▸ What you should do:
For each line in the data that includes "will", make a copy.

_____

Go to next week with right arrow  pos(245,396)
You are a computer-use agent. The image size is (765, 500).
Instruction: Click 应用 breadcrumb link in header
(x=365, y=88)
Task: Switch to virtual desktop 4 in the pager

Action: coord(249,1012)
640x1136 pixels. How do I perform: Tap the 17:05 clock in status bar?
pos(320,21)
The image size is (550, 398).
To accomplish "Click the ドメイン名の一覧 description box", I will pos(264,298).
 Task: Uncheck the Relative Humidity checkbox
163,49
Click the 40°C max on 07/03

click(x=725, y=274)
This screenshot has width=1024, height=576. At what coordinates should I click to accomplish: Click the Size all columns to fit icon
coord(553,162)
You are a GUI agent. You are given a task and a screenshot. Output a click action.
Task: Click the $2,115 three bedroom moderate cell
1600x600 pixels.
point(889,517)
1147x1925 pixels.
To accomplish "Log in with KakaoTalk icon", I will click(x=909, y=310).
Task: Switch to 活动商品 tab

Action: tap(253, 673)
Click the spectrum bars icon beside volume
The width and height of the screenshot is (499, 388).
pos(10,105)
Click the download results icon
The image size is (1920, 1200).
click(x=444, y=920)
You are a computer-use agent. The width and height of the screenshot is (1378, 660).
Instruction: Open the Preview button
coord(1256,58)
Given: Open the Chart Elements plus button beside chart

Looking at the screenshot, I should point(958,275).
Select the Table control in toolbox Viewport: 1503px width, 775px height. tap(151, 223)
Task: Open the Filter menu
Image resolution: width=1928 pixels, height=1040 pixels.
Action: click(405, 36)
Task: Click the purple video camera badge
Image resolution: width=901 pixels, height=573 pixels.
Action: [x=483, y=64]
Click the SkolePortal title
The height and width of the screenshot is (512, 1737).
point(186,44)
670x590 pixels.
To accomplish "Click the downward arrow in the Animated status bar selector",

_____

▸ Response area:
To accomplish "Click the ドメイン名の一覧 description box", I will pos(264,298).
To accomplish "Log in with KakaoTalk icon", I will click(x=909, y=310).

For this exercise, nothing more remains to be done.